Lemma 52.20.5. In Situation 52.16.1 let $(\mathcal{F}_ n)$ be an object of $\textit{Coh}(U, I\mathcal{O}_ U)$. Assume

$A$ is local with maximal ideal $\mathfrak a = \mathfrak m$,

$\text{cd}(A, I) = 1$.

Then $(\mathcal{F}_ n)$ satisfies the $(2, 3)$-inequalities if and only if for all $y \in U \cap Y$ with $\dim (\{ y\} ) = 1$ and every prime $\mathfrak p \subset \mathcal{O}_{X, y}^\wedge $, $\mathfrak p \not\in V(I\mathcal{O}_{X, y}^\wedge )$ we have

\[ \text{depth}((\mathcal{F}_ y^\wedge )_\mathfrak p) + \dim (\mathcal{O}_{X, y}^\wedge /\mathfrak p) > 2 \]

**Proof.**
We will use Lemma 52.19.3 without further mention. In particular, we see the condition is necessary. Conversely, suppose the condition is true. Note that $\delta ^ Y_ Z(y) = \dim (\overline{\{ y\} })$ by Lemma 52.18.1. Let us write $\delta $ for this function. Let $y \in U \cap Y$. If $\delta (y) > 2$, then the inequality of Lemma 52.19.3 holds. Finally, suppose $\delta (y) = 2$. We have to show that

\[ \text{depth}((\mathcal{F}_ y^\wedge )_\mathfrak p) + \dim (\mathcal{O}_{X, y}^\wedge /\mathfrak p) > 1 \]

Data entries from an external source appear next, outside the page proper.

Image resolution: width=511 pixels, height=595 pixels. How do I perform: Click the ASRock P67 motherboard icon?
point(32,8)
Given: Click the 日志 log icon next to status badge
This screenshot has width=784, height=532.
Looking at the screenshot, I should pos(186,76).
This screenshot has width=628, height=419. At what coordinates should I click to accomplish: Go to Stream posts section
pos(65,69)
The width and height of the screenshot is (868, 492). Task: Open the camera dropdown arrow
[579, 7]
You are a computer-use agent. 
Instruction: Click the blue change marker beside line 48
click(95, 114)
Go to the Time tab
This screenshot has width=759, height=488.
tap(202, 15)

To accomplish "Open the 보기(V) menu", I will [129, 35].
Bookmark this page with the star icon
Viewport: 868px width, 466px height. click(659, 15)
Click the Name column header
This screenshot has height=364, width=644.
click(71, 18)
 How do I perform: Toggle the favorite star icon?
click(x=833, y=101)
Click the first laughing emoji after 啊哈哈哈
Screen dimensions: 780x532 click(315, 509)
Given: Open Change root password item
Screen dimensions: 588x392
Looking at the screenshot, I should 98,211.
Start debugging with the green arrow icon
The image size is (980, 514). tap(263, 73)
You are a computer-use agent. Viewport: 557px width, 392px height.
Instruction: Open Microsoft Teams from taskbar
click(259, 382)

Choose a specialization $y \leadsto y'$ with $\delta (y') = 1$. Then there is a ring map $\mathcal{O}_{X, y'}^\wedge \to \mathcal{O}_{X, y}^\wedge $ which identifies the target with the completion of the localization of $\mathcal{O}_{X, y'}^\wedge $ at a prime $\mathfrak q$ with $\dim (\mathcal{O}_{X, y'}^\wedge /\mathfrak q) = 1$. Moreover, we then obtain

\[ \mathcal{F}_ y^\wedge = \mathcal{F}_{y'}^\wedge \otimes _{\mathcal{O}_{X, y'}^\wedge } \mathcal{O}_{X, y}^\wedge \]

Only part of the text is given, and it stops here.